6 Строка из поэмы Э. По ‘Ворон’ (‘The Raven’, 1844), в переводе К. Д. Бальмонта: ‘Снам отдавшись, недоступным на земле ни для кого’, в переводе В. Брюсова: ‘Полный грез, что ведать смертным не давалось до того’.
7 Цитата из стихотворения ‘Уж этот сон мне снился’ (‘На бледно-белый мрамор мы склонились…’, 1902) (Белый Андрей. Золото в лазури. С. 152—153).
8 Фраза, начальная и заключительная, 2-й главки фрагмента ‘Среди дочерей пустыни’ (‘Так говорил Заратустра’, часть 4), цитируемая Белым в статье ‘Символизм как миропонимание’. Ср. в переводе Ю. М. Антоновского (Ницше Ф. Соч.: В 2 т. М., 1990. Т. 2. С. 221—224).
9 Начальные строки стихотворения Белого ‘Калека’, опубликованного в журнале ‘Вопросы жизни’ (1905. No 7. С. 47).
10 Начальные строки стихотворения Белого, опубликованного в альманахе ‘Факелы’ (Кн. 1. СПб., 1906. С. 33).
11 Имеется в виду лекция Белого ‘Социал-демократия и религия’, прочитанная в Париже 22 февраля 1907 г., одноименная статья (с подзаголовком: ‘Из лекции, читанной в Париже’) была опубликована в журнале ‘Перевал’ (1907. No 5).
12 Заключительная строфа стихотворения ‘Жизнь’ (‘Всю-то жизнь вперед иду покорно я…’, 1906), опубликованного в составе цикла Андрея Белого ‘Одинокие’ (Весы. 1906. No 8. С. 16).
13 Строфа из стихотворения ‘Вот прошел леса и долы…’ (1906), опубликованного в составе цикла Андрея Белого ‘Одинокие’ как 1-я часть стихотворения ‘Убийца’ (Весы. 1906. No 8. С. 11—12), в книгу Белого ‘Пепел’ вошло как самостоятельное стихотворение под заглавием ‘На откосе’.
14 В этом номере ‘Весов’ опубликована лирическая поэма Андрея Белого ‘Панихида’.
15 Цитата из стихотворения Белого ‘Хулиганская песенка’ (‘Жили-были я да он…’, 1906) по публикации в альманахе ‘Корабли’ (М., 1907. С. 108).

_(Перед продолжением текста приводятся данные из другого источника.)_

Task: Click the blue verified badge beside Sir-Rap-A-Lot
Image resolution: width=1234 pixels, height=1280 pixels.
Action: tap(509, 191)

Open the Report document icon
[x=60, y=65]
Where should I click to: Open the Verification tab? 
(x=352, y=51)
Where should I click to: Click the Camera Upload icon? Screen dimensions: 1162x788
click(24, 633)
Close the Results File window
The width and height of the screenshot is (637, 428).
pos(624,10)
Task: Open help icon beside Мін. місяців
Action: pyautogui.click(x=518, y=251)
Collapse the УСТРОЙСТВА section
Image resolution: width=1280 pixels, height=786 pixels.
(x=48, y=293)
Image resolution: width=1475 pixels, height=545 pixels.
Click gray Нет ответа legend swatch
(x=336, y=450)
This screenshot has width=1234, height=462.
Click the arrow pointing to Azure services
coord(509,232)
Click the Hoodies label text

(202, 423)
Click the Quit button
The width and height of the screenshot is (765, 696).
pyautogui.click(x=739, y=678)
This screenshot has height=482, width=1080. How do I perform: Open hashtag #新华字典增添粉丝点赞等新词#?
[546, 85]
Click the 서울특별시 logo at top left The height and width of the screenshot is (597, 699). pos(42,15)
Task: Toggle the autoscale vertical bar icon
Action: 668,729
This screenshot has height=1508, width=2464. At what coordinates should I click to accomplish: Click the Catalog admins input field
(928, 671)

16 Цитата из стихотворения ‘Путь’ (‘Устали дрожащие ноги…’, 1906), входящего в цикл Андрея Белого ‘Одинокие’ (Весы. 1906. No 8. С. 13—14).
17 Имеется в виду статья Белого ‘На перевале. VIII. Синематограф’ (Весы. 1907. No 7. С. 50—53. Подпись: Борис Бугаев).